The law isn't something people take into their own hands. It is something that should daily be asserted as a starting point; not as a questionable, debatable, possibility. This Congress and AG appear to have it backwards: The oath binds them to certainty; and this late in the game -- 2008, seven years after this non-sense started -- it's not credible that the Senate and AG are still debating whether or not there should be an investigation. This late in the game, the reasonable grand jury would conclude: The prosecutions of Members of Congress and this second AG are long overdue.
Then let's have that. Let's see some leadership by the unformed officers of the Secret Service; and let's see some real discussion within the Senate and House Sergeant at Arms office: How much longer are you going to let this arrogance, reckless disregard for law compel you to remain silent, not take action, and refuse to serve search warrants upon all three branches of government? Daily, American citizens -- on accusation alone -- are forced to assent to this abusive intrusion _without warrants_. Surely, the law enforcement professionals policing the nation's capital could discuss and secure warrants to defend this Constitution against the domestic enemies wandering, confused in the District of Columbia.
It is time to stop shirking, and not fear whether we are offending anyone. This leadership has offended its oath, the rule of law, and its good name: As a Republic. But we the People are above this. As _the_ sovereign, We the People can work with the grand juries, guide them, and well communicate that we fully support grand jury indictments against the Members of Congress who know enough to challenge the AG on investigations, but feign confusion over whether investigations should or shouldn't occur against the President. We don't have to wait for the 2008 election, because this process isn't linked with the voters: It's linked with We the People and oversight. If it takes one week, or four years is irrelevant: It needs to start now.

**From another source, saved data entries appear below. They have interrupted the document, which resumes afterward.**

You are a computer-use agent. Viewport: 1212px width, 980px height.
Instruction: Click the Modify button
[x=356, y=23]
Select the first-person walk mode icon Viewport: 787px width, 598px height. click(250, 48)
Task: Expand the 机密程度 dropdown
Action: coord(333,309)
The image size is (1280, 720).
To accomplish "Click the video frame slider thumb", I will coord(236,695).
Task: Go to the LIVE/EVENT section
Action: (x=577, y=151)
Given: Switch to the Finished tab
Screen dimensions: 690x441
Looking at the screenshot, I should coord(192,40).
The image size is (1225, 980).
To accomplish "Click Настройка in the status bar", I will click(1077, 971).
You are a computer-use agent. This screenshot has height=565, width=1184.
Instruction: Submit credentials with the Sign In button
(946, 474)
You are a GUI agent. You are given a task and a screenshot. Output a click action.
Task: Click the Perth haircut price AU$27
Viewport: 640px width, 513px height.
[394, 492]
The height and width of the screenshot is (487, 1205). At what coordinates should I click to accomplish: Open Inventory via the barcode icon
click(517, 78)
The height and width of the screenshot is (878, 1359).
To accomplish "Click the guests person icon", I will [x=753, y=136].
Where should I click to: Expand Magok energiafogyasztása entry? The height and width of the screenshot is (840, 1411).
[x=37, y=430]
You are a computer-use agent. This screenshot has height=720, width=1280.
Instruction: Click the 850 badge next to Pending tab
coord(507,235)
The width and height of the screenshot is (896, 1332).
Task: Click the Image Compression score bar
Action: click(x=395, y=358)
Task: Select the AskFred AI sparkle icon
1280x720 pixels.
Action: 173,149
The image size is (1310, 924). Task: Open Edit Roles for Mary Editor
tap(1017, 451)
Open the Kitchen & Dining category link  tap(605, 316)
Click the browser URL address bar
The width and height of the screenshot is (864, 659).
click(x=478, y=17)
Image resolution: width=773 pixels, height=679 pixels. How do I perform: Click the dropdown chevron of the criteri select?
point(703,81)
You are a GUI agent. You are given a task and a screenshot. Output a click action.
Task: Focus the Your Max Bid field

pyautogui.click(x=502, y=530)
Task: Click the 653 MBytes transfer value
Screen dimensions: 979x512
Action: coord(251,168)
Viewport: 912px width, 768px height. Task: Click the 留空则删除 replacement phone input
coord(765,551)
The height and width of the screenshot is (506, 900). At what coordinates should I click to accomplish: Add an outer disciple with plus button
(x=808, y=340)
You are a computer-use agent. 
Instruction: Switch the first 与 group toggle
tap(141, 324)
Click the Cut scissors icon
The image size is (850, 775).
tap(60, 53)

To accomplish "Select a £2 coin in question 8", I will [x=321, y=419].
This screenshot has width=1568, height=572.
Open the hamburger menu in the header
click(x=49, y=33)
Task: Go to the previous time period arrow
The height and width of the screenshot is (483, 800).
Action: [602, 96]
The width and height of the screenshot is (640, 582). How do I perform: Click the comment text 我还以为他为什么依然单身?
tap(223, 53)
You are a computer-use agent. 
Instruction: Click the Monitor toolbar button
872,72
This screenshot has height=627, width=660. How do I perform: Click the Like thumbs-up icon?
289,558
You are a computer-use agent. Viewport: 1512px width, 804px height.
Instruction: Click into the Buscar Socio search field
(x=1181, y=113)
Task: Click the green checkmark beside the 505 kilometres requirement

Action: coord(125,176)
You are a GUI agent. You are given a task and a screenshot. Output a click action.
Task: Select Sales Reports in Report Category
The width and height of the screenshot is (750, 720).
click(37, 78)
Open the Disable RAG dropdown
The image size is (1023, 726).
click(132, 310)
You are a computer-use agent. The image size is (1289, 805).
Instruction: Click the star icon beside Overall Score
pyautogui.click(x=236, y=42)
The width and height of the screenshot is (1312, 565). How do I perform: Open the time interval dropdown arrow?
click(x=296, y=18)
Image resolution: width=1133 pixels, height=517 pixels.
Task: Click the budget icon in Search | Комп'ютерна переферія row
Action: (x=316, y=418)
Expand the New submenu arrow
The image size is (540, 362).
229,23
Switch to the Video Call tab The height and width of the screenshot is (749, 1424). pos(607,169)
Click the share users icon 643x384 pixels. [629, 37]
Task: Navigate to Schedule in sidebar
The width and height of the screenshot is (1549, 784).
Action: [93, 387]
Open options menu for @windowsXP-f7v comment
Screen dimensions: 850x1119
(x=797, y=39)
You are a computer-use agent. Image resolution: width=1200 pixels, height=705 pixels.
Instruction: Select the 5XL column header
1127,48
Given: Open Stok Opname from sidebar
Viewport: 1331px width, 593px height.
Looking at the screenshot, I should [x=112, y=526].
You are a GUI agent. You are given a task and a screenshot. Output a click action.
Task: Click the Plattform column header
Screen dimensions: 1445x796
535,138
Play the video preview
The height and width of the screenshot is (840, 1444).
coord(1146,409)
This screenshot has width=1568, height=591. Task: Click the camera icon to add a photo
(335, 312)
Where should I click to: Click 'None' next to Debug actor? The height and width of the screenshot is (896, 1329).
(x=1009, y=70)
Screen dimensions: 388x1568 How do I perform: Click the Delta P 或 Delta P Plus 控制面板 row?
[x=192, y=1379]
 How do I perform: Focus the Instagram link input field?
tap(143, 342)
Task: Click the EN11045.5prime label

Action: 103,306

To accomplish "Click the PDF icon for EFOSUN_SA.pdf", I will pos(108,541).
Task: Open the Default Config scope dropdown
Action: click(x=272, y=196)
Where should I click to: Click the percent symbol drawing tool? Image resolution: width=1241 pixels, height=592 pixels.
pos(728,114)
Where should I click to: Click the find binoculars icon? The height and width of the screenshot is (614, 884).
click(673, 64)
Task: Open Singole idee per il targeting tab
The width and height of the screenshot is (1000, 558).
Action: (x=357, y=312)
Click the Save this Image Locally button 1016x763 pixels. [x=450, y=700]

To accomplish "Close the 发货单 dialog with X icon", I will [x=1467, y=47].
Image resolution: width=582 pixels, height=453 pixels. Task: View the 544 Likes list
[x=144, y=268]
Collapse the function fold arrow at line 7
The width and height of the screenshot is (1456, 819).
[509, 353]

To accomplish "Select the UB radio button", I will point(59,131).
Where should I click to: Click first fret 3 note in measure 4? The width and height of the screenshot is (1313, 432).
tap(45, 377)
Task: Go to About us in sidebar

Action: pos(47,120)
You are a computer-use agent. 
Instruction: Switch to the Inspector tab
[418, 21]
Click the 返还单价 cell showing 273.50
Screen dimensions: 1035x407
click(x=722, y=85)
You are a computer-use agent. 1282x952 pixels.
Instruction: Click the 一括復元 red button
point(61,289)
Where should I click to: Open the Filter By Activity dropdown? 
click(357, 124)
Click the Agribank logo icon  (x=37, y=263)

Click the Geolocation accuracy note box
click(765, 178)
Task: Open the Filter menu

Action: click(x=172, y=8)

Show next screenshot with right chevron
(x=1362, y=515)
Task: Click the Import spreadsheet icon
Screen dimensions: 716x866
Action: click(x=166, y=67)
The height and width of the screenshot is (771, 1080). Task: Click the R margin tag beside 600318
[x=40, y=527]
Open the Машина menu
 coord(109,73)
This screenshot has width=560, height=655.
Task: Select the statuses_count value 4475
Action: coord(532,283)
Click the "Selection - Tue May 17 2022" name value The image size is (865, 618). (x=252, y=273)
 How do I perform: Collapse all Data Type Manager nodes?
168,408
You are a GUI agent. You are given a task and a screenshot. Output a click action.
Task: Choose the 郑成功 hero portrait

Not maybe, not perhaps, not "when we feel like it", but now.
Anonymous wrote on January 31, 2008 1:06 AM:I have trouble with this assertion: "Please don't be led astray by the red herring of worrying about the agents. In spite of their Nuremberg defense for their actions, I can't see how it benefits anyone to prosecute them, when the real criminals are those who gave the orders."
There's nothing before us -- as a public, outside the investigation -- to know whether the agents are or are not red herrings; or that they should be given preference to go after "bigger fish." That asks that we ignore the current decisions to not go after the big fish.
The above approach would ask that we ignore the agents as "red herrings"; but pretend that the real trail is somewhere else. Indeed, Congress and the AG refuse to follow the real trail. Getting them to awaken using a red herring appears to be a good start. If they're going in the wrong direction, they might adjust; but if they're still asleep, their idea of adjusting is to roll over.
Anonymous wrote on January 31, 2008 1:33 AM:The Senate debate on telecom immunity fails to consider the alternative: That, without immunity, there must be an investigation into criminal activity. Time for the telecom immunity-debate to discuss also the AG's refusal to investigate all alleged illegal activity in re the contents of the CIA tape.
These are not separate incidents, but part of the same pattern of abuses which warrant an impeachment investigation.